Rethinking Garment Conditioning in Diffusion-based Virtual Try-On
Kihyun Na, Jinyoung Choi, Injung Kim
TL;DR
Rethinking Garment Conditioning in Diffusion-based Virtual Try-On identifies the substantial computational cost of dual UNet VTON approaches and proposes Re-CatVTON, a single-UNet model guided by hypotheses on how to learn timesteps-aligned, garment-context features. The authors implement full UNet fine-tuning, timestep-aware conditioning, garment-region loss exclusion, improved classifier-free guidance, and ground-truth latent injection to mitigate error propagation, achieving state-of-the-art-like performance on VITON-HD and competitive results on DressCode with significantly lower compute than dual UNet models.
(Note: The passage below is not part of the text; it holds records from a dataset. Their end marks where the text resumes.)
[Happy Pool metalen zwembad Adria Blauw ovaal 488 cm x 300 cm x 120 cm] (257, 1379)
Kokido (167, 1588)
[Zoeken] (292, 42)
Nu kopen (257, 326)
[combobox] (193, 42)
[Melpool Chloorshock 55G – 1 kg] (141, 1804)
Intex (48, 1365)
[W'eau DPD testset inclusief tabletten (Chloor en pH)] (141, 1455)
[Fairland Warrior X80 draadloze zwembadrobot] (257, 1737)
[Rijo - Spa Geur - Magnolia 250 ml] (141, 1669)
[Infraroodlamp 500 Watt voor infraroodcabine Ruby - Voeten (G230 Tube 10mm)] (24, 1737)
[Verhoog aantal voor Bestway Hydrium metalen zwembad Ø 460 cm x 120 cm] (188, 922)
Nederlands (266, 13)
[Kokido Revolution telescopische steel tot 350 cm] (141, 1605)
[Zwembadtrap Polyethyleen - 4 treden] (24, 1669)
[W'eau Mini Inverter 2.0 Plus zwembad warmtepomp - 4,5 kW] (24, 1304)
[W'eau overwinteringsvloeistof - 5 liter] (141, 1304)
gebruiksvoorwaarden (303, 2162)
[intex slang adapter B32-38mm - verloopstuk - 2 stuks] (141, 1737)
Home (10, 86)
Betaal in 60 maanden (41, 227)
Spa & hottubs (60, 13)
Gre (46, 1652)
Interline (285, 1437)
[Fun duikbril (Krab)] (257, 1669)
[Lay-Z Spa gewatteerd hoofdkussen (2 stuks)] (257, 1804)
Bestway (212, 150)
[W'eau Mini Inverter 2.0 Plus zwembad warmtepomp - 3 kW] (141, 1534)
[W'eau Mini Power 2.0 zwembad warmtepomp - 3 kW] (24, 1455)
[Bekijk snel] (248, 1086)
Through visualization and theoretical analysis, the work shows that careful conditioning design can close much of the fidelity gap between single- and dual-UNet VTONs, enabling practical deployment. The approach yields strong improvements in FID, KID, and LPIPS with only a marginal SSIM trade-off, offering a practical efficiency–performance balance for diffusion-based virtual try-on systems.
Abstract
Virtual Try-On (VTON) is the task of synthesizing an image of a person wearing a target garment, conditioned on a person image and a garment image. While diffusion-based VTON models featuring a Dual UNet architecture demonstrate superior fidelity compared to single UNet models, they incur substantial computational and memory overhead due to their heavy structure. In this study, through visualization analysis and theoretical analysis, we derived three hypotheses regarding the learning of context features to condition the denoising process. Based on these hypotheses, we developed Re-CatVTON, an efficient single UNet model that achieves high performance. We further enhance the model by introducing a modified classifier-free guidance strategy tailored for VTON's spatial concatenation conditioning, and by directly injecting the ground-truth garment latent derived from the clean garment latent to prevent the accumulation of prediction error. The proposed Re-CatVTON significantly improves performance compared to its predecessor (CatVTON) and requires less computation and memory than the high-performance Dual UNet model, Leffa. Our results demonstrate improved FID, KID, and LPIPS scores, with only a marginal decrease in SSIM, establishing a new efficiency-performance trade-off for single UNet VTON models.